In the following we will use some data from the NFL as example data. You can download all data and code for this lesson as a zip folder here.

Reading R data files

If your data is already stored in an R database file, you can read it in with the load command:

FileName <- 'c:/mydata/2013_nfl.rda'
load(FileName)

This will load the data frames (or other R objects) contained in the R database “2013_nfl.rda”. Note that this database may contain one or several data frames. There are several advantages to storing your data as an R database: They are highy compressed files and R will read them into memory very fast. If you have obtained your data in another data format, it is recommended to start your analysis by converting all data to an R database (see below for how you do this).

Digression: Paths in R

Note that in the example above we provided the full file path and name when loading the data. If the file you are loading is located in the current working directory, then you can simply write the file name:

FileName <- '2013_nfl.rda'
load(FileName)

Don’t know your current working directory? Simply execute the command

getwd()

in the R console. If the file is located in a subdirectory of your current work directory called - for example - “data” - then you can write

FileName <- 'data/2013_nfl.rda'
load(FileName)

It is good practice to start out a data analytics project by defining a new folder on your local drive, e.g., “SuperDuperAnalytics”. Then set the working directory to be this folder. Then you can have subfolders called “data”, “code”, “results” etc.
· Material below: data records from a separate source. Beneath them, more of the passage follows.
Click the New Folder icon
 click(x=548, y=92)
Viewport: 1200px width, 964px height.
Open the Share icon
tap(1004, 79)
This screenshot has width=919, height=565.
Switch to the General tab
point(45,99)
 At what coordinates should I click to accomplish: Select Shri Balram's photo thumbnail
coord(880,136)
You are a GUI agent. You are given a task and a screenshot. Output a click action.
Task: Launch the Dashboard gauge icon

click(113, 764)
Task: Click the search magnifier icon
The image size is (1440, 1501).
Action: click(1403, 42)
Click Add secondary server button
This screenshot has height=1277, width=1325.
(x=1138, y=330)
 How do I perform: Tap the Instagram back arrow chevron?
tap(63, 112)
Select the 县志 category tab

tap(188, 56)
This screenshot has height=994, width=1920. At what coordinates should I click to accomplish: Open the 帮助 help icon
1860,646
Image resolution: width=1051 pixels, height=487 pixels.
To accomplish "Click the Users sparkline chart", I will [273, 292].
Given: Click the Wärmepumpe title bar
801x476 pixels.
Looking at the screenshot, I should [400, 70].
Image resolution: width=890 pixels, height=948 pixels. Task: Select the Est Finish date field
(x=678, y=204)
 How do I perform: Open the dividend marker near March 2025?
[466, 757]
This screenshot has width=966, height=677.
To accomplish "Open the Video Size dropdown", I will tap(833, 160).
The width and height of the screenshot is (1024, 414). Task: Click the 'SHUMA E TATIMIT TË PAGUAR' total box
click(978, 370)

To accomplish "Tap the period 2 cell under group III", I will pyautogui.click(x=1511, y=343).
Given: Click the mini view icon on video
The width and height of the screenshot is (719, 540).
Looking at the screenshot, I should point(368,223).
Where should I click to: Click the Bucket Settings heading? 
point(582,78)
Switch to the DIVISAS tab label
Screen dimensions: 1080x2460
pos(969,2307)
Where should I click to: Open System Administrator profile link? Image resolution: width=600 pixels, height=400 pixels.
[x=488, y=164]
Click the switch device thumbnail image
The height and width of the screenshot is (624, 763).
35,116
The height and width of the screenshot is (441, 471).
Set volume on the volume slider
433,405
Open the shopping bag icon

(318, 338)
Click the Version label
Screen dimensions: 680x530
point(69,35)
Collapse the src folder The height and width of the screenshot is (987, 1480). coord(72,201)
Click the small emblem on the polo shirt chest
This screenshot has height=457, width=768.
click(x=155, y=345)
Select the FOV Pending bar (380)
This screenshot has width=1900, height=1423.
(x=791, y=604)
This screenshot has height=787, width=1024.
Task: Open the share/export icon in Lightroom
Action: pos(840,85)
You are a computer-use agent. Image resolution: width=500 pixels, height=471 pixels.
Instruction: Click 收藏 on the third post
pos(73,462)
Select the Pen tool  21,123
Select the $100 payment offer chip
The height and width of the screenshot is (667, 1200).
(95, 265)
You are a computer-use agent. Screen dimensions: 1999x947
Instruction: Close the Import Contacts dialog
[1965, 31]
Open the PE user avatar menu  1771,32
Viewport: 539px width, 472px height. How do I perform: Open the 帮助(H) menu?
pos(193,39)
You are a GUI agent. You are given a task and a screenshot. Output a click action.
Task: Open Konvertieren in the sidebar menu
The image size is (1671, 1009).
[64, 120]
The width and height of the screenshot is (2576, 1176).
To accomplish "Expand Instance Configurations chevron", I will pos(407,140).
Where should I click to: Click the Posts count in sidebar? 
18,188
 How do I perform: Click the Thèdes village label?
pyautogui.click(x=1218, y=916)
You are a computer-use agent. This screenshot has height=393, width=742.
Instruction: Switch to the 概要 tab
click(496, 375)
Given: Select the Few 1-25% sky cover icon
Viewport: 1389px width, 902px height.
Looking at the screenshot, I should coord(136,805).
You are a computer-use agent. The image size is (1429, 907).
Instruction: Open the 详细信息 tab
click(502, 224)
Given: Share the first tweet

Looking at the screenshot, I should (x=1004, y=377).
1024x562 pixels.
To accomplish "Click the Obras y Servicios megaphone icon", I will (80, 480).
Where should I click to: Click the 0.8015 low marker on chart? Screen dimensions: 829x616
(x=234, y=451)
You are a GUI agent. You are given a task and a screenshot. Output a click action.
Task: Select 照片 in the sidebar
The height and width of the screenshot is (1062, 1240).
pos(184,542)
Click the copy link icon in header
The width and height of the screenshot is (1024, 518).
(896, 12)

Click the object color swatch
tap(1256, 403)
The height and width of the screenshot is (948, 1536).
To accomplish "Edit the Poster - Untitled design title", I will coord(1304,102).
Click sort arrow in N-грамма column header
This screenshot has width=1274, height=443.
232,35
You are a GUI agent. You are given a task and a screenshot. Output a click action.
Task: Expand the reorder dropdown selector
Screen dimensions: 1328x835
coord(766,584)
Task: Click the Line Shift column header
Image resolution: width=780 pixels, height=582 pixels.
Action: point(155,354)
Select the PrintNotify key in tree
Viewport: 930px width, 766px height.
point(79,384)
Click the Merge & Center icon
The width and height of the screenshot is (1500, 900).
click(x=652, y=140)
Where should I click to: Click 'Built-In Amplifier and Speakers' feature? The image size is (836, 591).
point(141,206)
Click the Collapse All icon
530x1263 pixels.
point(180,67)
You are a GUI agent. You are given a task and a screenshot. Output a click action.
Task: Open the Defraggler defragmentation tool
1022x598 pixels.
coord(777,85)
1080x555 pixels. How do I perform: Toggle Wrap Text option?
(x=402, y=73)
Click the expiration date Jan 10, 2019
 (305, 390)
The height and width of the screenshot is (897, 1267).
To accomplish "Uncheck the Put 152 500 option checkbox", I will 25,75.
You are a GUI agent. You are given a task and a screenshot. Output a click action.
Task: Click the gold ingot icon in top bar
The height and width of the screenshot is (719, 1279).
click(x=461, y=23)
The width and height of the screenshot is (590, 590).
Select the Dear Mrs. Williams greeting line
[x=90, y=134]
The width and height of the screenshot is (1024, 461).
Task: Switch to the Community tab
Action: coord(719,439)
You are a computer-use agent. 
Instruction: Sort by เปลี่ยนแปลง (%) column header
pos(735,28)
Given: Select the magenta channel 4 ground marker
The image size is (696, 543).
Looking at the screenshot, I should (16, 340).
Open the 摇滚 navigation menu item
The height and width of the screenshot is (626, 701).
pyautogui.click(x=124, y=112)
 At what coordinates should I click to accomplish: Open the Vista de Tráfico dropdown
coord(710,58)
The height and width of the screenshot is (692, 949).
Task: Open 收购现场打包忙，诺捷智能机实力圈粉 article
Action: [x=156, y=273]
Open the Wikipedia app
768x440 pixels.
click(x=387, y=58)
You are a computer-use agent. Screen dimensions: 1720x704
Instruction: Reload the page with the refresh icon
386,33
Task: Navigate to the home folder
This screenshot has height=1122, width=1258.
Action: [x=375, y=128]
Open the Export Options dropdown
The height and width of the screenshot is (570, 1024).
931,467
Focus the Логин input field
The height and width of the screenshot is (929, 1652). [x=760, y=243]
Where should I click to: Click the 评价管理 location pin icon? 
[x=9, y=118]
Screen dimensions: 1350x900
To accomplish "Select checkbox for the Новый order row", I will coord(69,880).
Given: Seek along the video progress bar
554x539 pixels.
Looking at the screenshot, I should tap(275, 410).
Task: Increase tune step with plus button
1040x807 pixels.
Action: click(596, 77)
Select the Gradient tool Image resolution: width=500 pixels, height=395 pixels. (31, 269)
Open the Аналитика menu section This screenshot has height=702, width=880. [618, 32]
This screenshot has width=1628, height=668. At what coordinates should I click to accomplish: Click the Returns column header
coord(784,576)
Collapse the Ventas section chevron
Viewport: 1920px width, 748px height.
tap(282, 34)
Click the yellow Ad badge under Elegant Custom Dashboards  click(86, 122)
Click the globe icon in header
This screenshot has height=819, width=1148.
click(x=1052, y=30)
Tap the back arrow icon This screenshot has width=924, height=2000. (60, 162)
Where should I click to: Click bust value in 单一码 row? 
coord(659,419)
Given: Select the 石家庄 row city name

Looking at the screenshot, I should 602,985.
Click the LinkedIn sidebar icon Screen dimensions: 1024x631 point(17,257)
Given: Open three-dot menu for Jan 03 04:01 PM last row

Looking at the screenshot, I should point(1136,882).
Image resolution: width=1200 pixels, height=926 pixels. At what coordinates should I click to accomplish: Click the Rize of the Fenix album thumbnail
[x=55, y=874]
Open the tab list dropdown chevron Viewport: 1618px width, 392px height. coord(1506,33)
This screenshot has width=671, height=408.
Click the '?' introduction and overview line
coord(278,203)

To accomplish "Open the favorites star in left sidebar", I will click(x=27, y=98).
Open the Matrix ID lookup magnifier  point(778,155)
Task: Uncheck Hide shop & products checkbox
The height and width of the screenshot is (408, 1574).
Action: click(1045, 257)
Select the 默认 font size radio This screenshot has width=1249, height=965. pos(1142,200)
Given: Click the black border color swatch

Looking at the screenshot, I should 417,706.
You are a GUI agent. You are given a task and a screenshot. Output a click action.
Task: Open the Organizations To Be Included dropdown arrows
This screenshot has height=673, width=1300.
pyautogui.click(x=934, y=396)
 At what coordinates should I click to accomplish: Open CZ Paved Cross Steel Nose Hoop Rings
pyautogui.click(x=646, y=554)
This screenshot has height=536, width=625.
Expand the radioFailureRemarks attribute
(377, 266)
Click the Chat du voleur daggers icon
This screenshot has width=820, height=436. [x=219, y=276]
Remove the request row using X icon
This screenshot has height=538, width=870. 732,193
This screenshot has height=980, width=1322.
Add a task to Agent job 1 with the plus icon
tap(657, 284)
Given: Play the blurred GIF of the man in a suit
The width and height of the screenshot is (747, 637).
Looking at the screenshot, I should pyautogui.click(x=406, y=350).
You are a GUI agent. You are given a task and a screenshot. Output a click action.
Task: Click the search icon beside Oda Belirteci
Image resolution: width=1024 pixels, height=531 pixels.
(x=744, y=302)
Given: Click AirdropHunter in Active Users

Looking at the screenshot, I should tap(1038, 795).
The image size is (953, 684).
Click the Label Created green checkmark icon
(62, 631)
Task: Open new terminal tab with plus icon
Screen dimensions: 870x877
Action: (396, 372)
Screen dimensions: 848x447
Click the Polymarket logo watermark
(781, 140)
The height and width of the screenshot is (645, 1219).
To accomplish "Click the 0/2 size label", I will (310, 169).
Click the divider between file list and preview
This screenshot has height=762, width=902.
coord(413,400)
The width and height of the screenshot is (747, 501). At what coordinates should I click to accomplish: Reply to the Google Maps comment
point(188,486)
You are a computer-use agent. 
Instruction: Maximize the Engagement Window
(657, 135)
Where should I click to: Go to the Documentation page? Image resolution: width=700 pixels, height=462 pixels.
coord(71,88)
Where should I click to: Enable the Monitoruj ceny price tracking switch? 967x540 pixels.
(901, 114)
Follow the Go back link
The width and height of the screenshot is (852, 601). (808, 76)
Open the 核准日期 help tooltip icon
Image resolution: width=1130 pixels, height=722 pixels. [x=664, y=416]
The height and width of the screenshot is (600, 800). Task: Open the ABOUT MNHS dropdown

One feature of the load command that is sometimes annoying, is that you don’t know the names of the R objects, e.g., data frames, that you are loading until after you have read them into memory. This can create problems if you are reading in multiple .rda files in sequence and some of them have objects with identical names. An alternative is to save and read R data using files where there is only one single object rather than multiple objects. If R data has been saved using the saveRDS command (see below for more on this), you can read it in as

nfl.data <- readRDS('c:/mydata/2013_nfl.rds')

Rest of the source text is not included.